• **Given exercise**: Can you print the stretch of the entries that opens with the line containing "You are a computer-use agent." and closes with the line containing "click(334, 209)", including both of those lines but leaving out the pictures?

• **Data**:
>>>>>

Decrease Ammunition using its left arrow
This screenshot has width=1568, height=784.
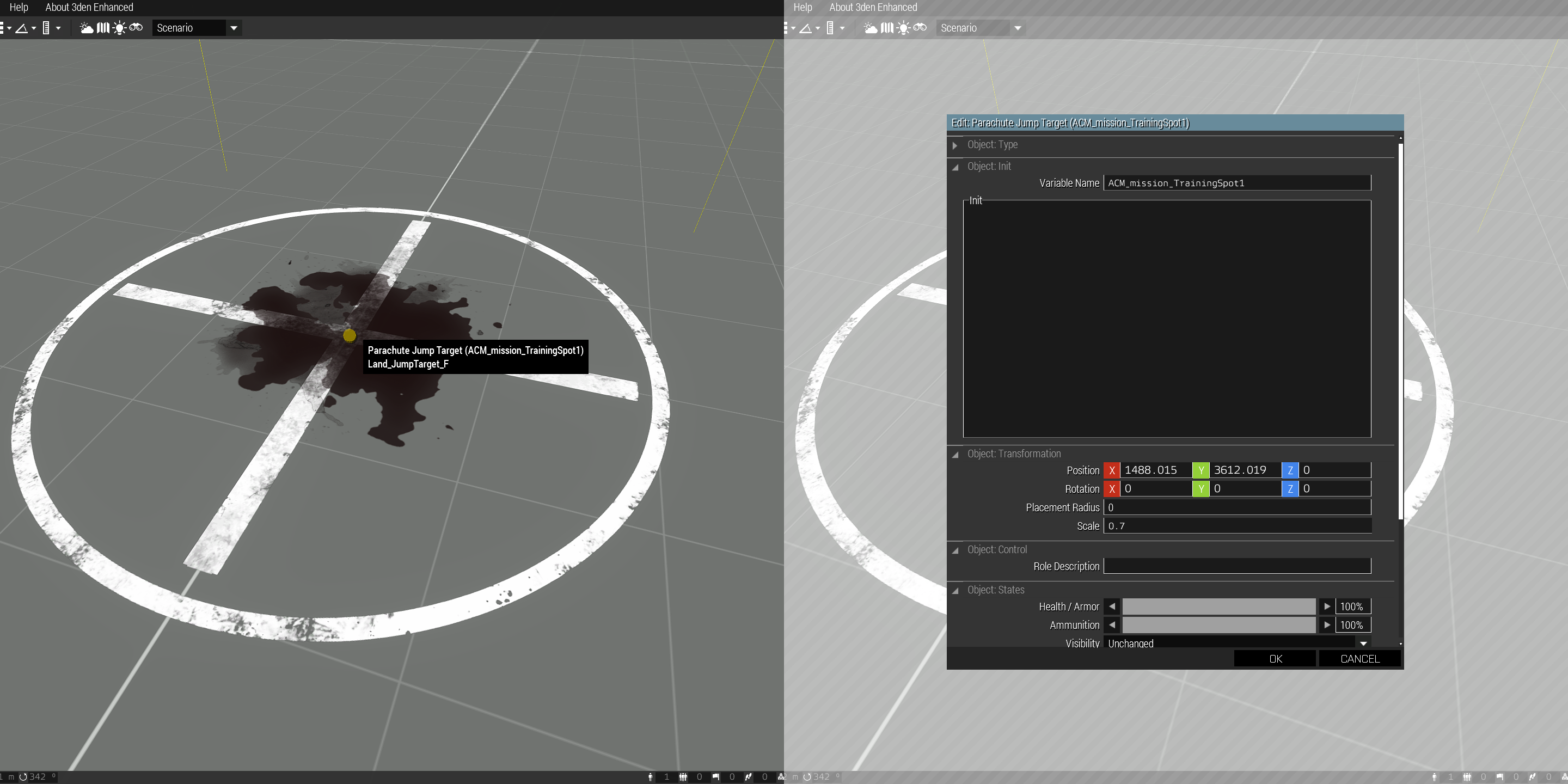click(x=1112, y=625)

<<<<<
>>>>>

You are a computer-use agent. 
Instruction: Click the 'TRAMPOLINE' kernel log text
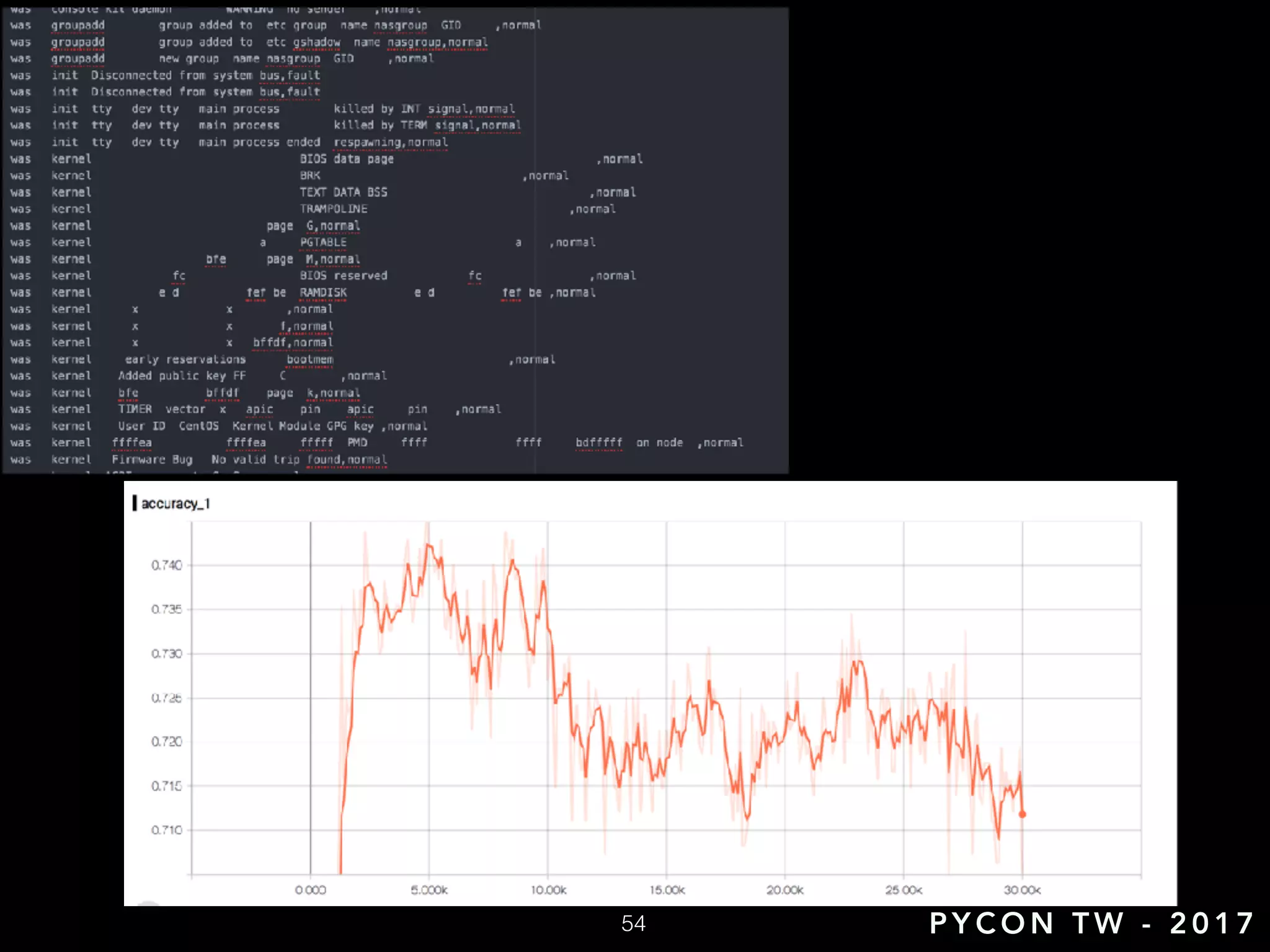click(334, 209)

<<<<<

• **Exercise result**:
You are a computer-use agent. 
Instruction: Click the 'TRAMPOLINE' kernel log text
click(334, 209)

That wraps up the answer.